= Ballot title =

A ballot title is the official, short, summary of a referendum that appears on the ballot. The goal of a good ballot title is to be a neutral summary that accurately conveys to voters the gist of what the proposed new law says or would do. The National Conference of State Legislatures says, "The ballot title and summary are arguably the most important part of an initiative in terms of voter education. Most voters never read more than the title and summary of the text of initiative proposals.
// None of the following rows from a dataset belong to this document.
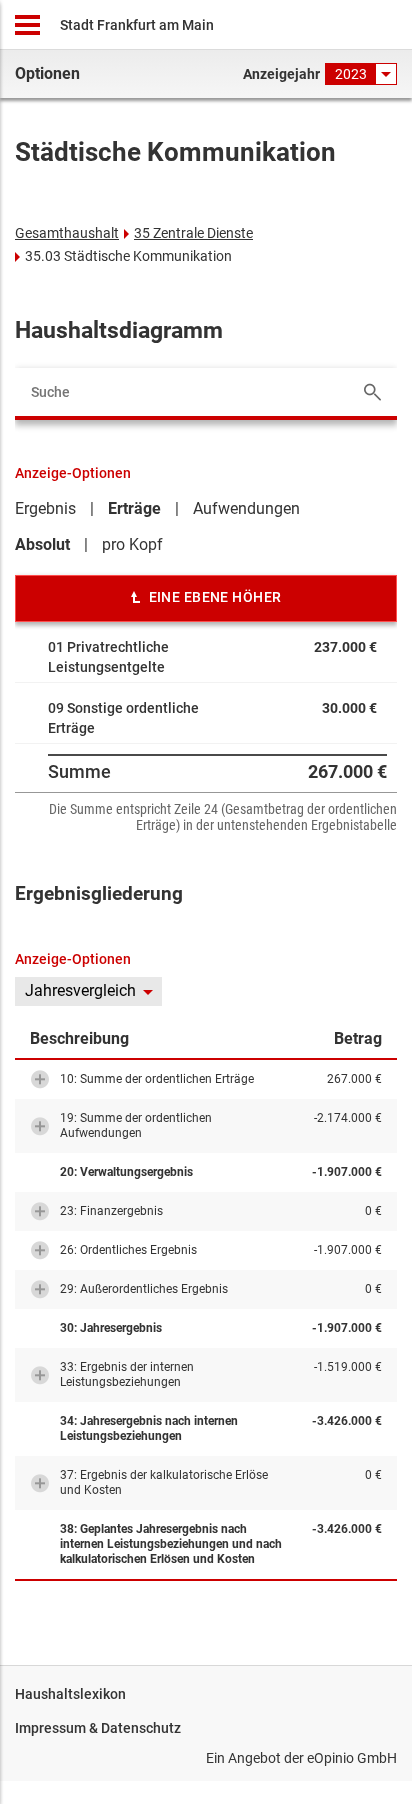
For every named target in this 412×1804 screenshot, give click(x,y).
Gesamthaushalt (67, 233)
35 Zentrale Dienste (193, 233)
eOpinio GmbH (352, 1758)
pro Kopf (132, 544)
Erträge (134, 508)
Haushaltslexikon (70, 1694)
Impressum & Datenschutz (98, 1728)
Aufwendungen (246, 508)
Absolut (42, 544)
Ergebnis (45, 508)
Therefore, it is of critical importance that titles and summaries be concise, accurate and impartial."

== United States ==

===Differences between states===
One way that states differ in laws governing the initiative process has to do with whether the ballot title is determined before signatures are collected, or after.

Another way that states differ has to do with whether the ballot title is determined by the government (which could be a commission, a ballot title determination board, the Secretary of State, or some other election official) or whether the ballot title is determined by the political organization that is advocating for the measure.

===Pre-circulation ballot titles===
States where the ballot title is set prior to circulation include:

Alaska, Arkansas, California, Colorado, Idaho, Maine, Massachusetts, Mississippi, Missouri, Montana, North Dakota, Ohio, Oregon (In Oregon, the ballot title is set after 1,000 initial sponsorship signatures have been submitted) and Washington.

===Post-circulation ballot titles===
States where the ballot title is determined by the government after the signatures have been collected are:

Arizona, Michigan, Nebraska, Nevada, Oklahoma, Utah, Wyoming.